SOURCE MATERIAL ▸
↓

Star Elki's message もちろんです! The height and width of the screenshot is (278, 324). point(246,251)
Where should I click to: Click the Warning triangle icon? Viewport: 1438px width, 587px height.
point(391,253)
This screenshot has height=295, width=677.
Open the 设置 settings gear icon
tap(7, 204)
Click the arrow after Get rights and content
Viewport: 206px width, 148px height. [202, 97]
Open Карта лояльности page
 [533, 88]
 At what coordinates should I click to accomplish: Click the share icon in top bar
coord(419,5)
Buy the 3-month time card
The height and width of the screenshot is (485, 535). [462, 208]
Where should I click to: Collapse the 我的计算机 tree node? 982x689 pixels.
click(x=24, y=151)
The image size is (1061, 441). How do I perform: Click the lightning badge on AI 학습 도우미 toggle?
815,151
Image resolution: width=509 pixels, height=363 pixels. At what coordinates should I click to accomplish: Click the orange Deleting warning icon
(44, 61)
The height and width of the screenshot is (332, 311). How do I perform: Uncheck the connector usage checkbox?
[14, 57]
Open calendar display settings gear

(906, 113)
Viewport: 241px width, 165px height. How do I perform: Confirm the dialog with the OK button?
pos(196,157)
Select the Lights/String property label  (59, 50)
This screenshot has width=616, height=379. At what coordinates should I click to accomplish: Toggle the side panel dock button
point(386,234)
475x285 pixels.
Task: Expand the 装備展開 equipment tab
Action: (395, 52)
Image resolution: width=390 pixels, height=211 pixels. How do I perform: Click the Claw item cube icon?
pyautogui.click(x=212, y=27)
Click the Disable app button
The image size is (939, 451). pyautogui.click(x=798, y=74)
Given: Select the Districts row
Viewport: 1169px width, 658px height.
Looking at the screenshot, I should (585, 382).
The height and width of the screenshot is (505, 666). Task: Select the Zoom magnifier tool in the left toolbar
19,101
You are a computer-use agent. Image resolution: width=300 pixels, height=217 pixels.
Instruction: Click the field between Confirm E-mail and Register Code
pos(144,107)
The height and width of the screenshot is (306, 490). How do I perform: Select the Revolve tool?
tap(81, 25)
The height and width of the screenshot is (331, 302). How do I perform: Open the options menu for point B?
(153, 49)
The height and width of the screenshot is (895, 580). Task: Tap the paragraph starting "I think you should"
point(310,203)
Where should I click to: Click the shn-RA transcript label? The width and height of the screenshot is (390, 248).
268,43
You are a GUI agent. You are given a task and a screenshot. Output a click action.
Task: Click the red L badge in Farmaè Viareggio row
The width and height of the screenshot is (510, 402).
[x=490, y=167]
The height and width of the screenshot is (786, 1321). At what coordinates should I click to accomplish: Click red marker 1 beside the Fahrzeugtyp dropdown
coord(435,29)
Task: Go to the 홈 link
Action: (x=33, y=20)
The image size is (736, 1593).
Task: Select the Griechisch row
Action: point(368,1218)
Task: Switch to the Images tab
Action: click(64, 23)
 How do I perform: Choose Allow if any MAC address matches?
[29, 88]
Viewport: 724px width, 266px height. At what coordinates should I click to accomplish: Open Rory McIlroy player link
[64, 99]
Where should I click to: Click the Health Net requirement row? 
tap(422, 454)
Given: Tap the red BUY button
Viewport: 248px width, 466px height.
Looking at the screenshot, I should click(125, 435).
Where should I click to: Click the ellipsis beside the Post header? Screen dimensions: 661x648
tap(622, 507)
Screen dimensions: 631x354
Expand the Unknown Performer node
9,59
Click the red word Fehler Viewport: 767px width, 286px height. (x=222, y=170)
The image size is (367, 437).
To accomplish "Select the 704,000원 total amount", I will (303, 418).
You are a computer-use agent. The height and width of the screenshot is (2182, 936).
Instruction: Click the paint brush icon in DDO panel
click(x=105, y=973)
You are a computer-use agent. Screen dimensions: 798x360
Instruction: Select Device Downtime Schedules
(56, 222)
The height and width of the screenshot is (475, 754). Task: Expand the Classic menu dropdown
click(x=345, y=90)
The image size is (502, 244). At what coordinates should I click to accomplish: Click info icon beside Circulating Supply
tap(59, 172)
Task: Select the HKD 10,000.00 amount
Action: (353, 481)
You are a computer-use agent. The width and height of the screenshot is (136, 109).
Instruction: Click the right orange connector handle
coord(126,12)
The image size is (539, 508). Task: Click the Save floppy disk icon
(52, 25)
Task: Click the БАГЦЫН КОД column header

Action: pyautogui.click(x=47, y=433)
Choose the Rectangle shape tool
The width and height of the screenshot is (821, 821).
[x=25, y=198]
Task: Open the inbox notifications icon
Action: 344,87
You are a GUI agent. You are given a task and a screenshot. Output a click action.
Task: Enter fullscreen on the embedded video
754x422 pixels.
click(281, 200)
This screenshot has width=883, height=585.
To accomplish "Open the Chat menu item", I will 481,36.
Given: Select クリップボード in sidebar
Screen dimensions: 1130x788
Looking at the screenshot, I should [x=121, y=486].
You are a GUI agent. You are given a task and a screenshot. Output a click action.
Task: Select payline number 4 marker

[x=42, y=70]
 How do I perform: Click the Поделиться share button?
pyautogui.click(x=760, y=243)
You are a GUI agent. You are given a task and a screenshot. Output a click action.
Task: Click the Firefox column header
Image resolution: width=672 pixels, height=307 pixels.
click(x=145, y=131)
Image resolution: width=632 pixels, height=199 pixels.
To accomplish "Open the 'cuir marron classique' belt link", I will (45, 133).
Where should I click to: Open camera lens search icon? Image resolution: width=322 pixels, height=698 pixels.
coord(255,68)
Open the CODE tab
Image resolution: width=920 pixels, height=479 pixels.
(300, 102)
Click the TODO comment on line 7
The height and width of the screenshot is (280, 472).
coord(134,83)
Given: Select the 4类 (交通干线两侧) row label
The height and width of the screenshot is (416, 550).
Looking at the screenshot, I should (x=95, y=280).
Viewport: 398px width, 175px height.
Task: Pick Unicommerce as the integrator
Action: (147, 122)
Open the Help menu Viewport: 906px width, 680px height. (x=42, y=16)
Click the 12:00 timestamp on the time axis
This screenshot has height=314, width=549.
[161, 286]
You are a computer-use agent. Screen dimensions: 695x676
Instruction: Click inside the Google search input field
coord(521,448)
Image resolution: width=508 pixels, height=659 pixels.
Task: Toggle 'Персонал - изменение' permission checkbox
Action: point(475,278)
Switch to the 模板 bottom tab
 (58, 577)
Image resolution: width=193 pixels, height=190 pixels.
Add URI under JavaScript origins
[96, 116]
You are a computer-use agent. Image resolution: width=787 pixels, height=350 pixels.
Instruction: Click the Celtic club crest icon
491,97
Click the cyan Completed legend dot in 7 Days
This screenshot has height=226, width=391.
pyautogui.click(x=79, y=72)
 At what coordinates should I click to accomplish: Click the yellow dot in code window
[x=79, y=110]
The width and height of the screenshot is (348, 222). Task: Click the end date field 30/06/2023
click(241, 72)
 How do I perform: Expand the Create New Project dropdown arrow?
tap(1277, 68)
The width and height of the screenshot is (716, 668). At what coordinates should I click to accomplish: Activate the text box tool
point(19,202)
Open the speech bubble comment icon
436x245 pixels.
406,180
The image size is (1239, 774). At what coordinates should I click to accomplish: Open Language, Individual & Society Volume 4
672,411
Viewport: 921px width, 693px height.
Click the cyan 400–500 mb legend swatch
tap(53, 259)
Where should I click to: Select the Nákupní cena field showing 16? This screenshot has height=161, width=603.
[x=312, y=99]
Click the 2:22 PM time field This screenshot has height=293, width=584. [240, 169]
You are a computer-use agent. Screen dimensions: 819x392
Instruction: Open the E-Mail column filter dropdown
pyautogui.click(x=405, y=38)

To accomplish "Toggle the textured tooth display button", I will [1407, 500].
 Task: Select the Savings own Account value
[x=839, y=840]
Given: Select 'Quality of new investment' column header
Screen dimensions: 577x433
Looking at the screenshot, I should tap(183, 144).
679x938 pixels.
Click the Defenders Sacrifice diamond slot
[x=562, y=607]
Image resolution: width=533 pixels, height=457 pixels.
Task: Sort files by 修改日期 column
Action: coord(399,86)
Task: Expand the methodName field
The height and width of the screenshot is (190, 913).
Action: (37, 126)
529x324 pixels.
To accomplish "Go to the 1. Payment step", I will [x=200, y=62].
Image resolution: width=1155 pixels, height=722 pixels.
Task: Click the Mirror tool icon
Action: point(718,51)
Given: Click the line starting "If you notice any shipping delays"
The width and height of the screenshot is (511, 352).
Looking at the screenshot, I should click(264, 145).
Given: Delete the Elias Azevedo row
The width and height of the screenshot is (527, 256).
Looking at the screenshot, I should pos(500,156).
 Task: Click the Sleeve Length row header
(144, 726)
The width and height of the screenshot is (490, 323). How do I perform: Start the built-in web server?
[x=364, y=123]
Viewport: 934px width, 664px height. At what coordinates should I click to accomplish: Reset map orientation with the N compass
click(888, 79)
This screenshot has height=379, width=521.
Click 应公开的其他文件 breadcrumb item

↑

ACTIVITY ▸ After locating the line holding "Instruction: Click inside" above, output exactly that line and every line after it through the line holding "Click the cyan Completed legend dot in 7 Days". Include nothing else.

RESPONSE ▸
Instruction: Click inside the Google search input field
coord(521,448)
Image resolution: width=508 pixels, height=659 pixels.
Task: Toggle 'Персонал - изменение' permission checkbox
Action: point(475,278)
Switch to the 模板 bottom tab
 (58, 577)
Image resolution: width=193 pixels, height=190 pixels.
Add URI under JavaScript origins
[96, 116]
You are a computer-use agent. Image resolution: width=787 pixels, height=350 pixels.
Instruction: Click the Celtic club crest icon
491,97
Click the cyan Completed legend dot in 7 Days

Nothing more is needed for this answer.